◆ WHAT YOU HAVE TO DO:
All of the entries below are to be retyped exactly.

◆ DATA FOR THIS EXERCISE:
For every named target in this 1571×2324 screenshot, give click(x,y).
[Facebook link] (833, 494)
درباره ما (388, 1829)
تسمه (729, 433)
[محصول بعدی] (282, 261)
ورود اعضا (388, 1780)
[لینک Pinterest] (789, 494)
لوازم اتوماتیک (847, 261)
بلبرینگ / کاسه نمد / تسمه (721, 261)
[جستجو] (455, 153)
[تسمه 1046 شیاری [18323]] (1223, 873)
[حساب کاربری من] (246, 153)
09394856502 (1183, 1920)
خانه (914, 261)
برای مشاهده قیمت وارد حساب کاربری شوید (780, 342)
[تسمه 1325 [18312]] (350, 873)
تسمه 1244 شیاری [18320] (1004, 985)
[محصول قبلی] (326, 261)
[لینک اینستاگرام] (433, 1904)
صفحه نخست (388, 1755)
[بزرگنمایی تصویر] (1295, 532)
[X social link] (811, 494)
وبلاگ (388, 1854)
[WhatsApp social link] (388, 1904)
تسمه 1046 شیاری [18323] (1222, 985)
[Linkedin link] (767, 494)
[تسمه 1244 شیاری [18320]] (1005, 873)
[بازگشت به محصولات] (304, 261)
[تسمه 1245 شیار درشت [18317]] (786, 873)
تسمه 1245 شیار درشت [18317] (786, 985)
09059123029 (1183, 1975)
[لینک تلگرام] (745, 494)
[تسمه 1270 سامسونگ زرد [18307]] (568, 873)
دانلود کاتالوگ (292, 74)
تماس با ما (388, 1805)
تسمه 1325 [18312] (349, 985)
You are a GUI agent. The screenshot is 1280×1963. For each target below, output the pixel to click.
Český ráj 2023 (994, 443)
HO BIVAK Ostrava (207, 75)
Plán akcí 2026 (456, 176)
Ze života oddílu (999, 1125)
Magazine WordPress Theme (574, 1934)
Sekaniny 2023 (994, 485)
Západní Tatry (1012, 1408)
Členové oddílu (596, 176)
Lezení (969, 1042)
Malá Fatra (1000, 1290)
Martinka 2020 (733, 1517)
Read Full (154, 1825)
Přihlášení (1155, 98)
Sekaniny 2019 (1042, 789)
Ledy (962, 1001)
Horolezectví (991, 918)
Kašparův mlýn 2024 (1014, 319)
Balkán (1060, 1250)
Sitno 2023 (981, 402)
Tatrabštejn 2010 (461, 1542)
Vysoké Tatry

◆ THE COMPLETED TASK:
For every named target in this 1571×2324 screenshot, give click(x,y).
[Facebook link] (833, 494)
درباره ما (388, 1829)
تسمه (729, 433)
[محصول بعدی] (282, 261)
ورود اعضا (388, 1780)
[لینک Pinterest] (789, 494)
لوازم اتوماتیک (847, 261)
بلبرینگ / کاسه نمد / تسمه (721, 261)
[جستجو] (455, 153)
[تسمه 1046 شیاری [18323]] (1223, 873)
[حساب کاربری من] (246, 153)
09394856502 (1183, 1920)
خانه (914, 261)
برای مشاهده قیمت وارد حساب کاربری شوید (780, 342)
[تسمه 1325 [18312]] (350, 873)
تسمه 1244 شیاری [18320] (1004, 985)
[محصول قبلی] (326, 261)
[لینک اینستاگرام] (433, 1904)
صفحه نخست (388, 1755)
[بزرگنمایی تصویر] (1295, 532)
[X social link] (811, 494)
وبلاگ (388, 1854)
[WhatsApp social link] (388, 1904)
تسمه 1046 شیاری [18323] (1222, 985)
[Linkedin link] (767, 494)
[تسمه 1244 شیاری [18320]] (1005, 873)
[بازگشت به محصولات] (304, 261)
[تسمه 1245 شیار درشت [18317]] (786, 873)
تسمه 1245 شیار درشت [18317] (786, 985)
09059123029 (1183, 1975)
[لینک تلگرام] (745, 494)
[تسمه 1270 سامسونگ زرد [18307]] (568, 873)
دانلود کاتالوگ (292, 74)
تماس با ما (388, 1805)
تسمه 1325 [18312] (349, 985)
You are a GUI agent. The screenshot is 1280×1963. For each target below, output the pixel to click.
Český ráj 2023 (994, 443)
HO BIVAK Ostrava (207, 75)
Plán akcí 2026 (456, 176)
Ze života oddílu (999, 1125)
Magazine WordPress Theme (574, 1934)
Sekaniny 2023 (994, 485)
Západní Tatry (1012, 1408)
Členové oddílu (596, 176)
Lezení (969, 1042)
Malá Fatra (1000, 1290)
Martinka 2020 (733, 1517)
Read Full (154, 1825)
Přihlášení (1155, 98)
Sekaniny 2019 (1042, 789)
Ledy (962, 1001)
Horolezectví (991, 918)
Kašparův mlýn 2024 (1014, 319)
Balkán (1060, 1250)
Sitno 2023 (981, 402)
Tatrabštejn 2010 (461, 1542)
Vysoké Tatry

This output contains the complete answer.